Layer7 API Management

  • 1.  Providing Gateway Container Variables Securely in AWS

    Broadcom Employee
    Posted Jun 21, 2018 01:40 PM

    This discussions comes from the idea posted here: PROTECT GATEWAY DOCKER VARIABLES 

     

    Essentially, how do you provide secrets to the gateway in a secure way when it is hosted as a container in AWS? How can the AWS Secret Manager be used.

    Passwords ideally should not be stored in external files (such as docker-compose files), container files (such as docker-secrets, that get permanently mounted at "/run/secrets" during the entire container lifecycle), or container environment variables (visible to container shell and "docker-inspect-like" commands).



  • 2.  Re: Providing Gateway Container Variables Securely in AWS

    Broadcom Employee
    Posted Jun 21, 2018 01:42 PM

    I think you should be able to achieve something similar to what is described in this blog post?

    How to Manage Secrets for Amazon EC2 Container Service–Based Applications by Using Amazon S3 and Docker | AWS Security B… 

     

    In step 5 in order to avoid setting environment variables the secrets-entrypoint.sh script could look like:

    #!/bin/sh

    # Check that the environment variable has been set correctly
    if [ -z "$SECRETS_BUCKET_NAME" ]; then
    echo >&2 'error: missing SECRETS_BUCKET_NAME environment variable'
    exit 1
    fi

    # Load the S3 secrets file contents into the environment variables
    eval $(aws s3 cp s3://${SECRETS_BUCKET_NAME}/db_credentials.txt -)

    # Call the Gateway entry-point script
    . entrypoint.sh "$@"

    Then your Dockerfile would look like:

    FROM caapim/gateway:9.3.00

    USER root

    # Install the AWS CLI
    RUN yum install -y python curl unzip && cd /tmp && \
    curl "https://s3.amazonaws.com/aws-cli/awscli-bundle.zip" \
    -o "awscli-bundle.zip" && \
    unzip awscli-bundle.zip && \
    ./awscli-bundle/install -i /usr/local/aws -b /usr/local/bin/aws && \
    rm awscli-bundle.zip && rm -rf awscli-bundle

    USER ${ENTRYPOINT_UID}

    # Install the new entry-point script
    COPY ./secrets-entrypoint.sh /opt/docker/

    # Overwrite the entry-point script
    CMD [ "/opt/docker/secrets-entrypoint.sh" ]

    Note that this does not use the AWS Secrets Manager.

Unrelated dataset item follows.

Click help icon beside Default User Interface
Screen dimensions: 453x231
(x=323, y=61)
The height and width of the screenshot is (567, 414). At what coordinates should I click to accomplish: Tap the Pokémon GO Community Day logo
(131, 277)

However, updating the secrets-entrypoint.sh script should allow you to connect to the aws secrets manager instead of S3



  • 3.  Re: Providing Gateway Container Variables Securely in AWS

    Posted Jul 09, 2018 02:11 PM

    Hi  Victor,

     

       We were able to reproduce the scenario you suggested successfully.

     

       Additionally, we tried a new approach using AWS Parameter Store instead of S3. In this case, we replaced the "eval" line in secrets-entrypoint.sh to:

    eval $( aws --region $AWS_REGION ssm get-parameters-by-path --path $PARAM_ROOT |jq -r '.Parameters|map("export "+(.Name|split("/")|.[-1])+"="+.Value)|.[]')

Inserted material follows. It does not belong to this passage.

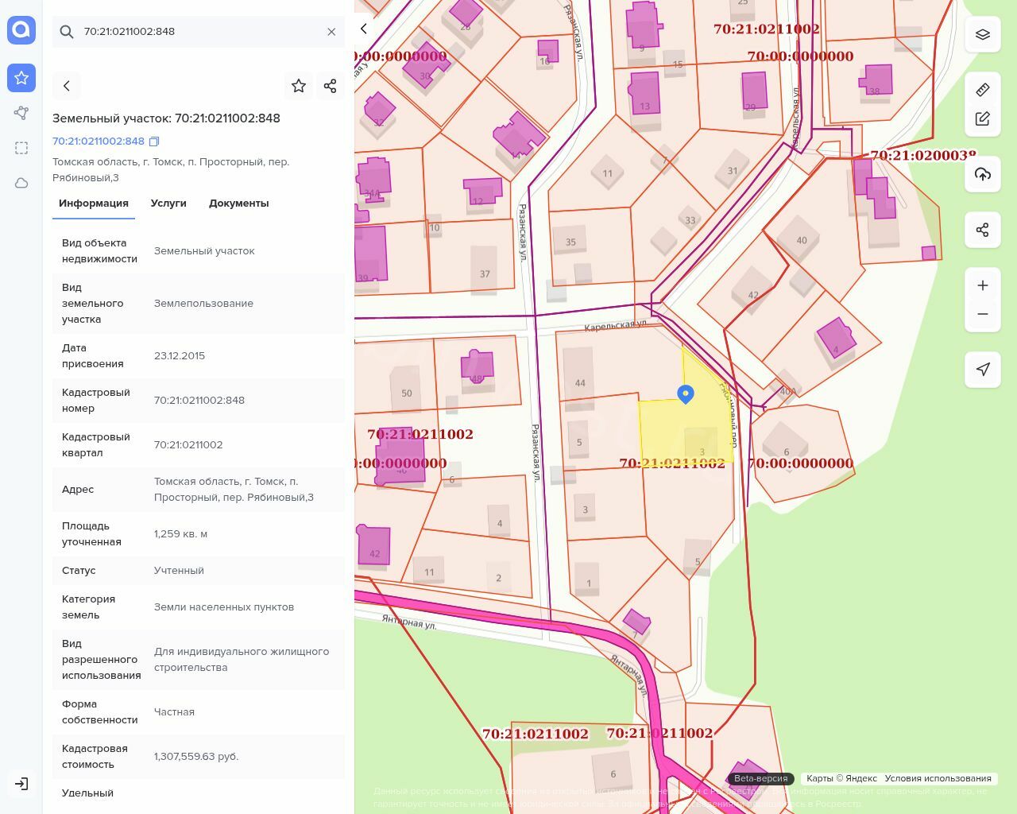Center map on my location

click(983, 370)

    and instead of "SECRETS_BUCKET_NAME" we passed a "PARAM_ROOT" variable containing the path prefix used in Parameter Store variables to group the desired secret variables.

     

       Parameter Store variables should be in the form "/PARAM_ROOT/VARIABLE_NAME", such as "/prod/SSG_ADMIN_PASSWORD". The above command will retrieve and parse a JSON containing all variables containing "/PARAM_ROOT/" path.

     

    In the Dockerfile, together with the AWS CLI we added the code to install the additional "jq" and "oniguruma" (for jq regex support) dependencies.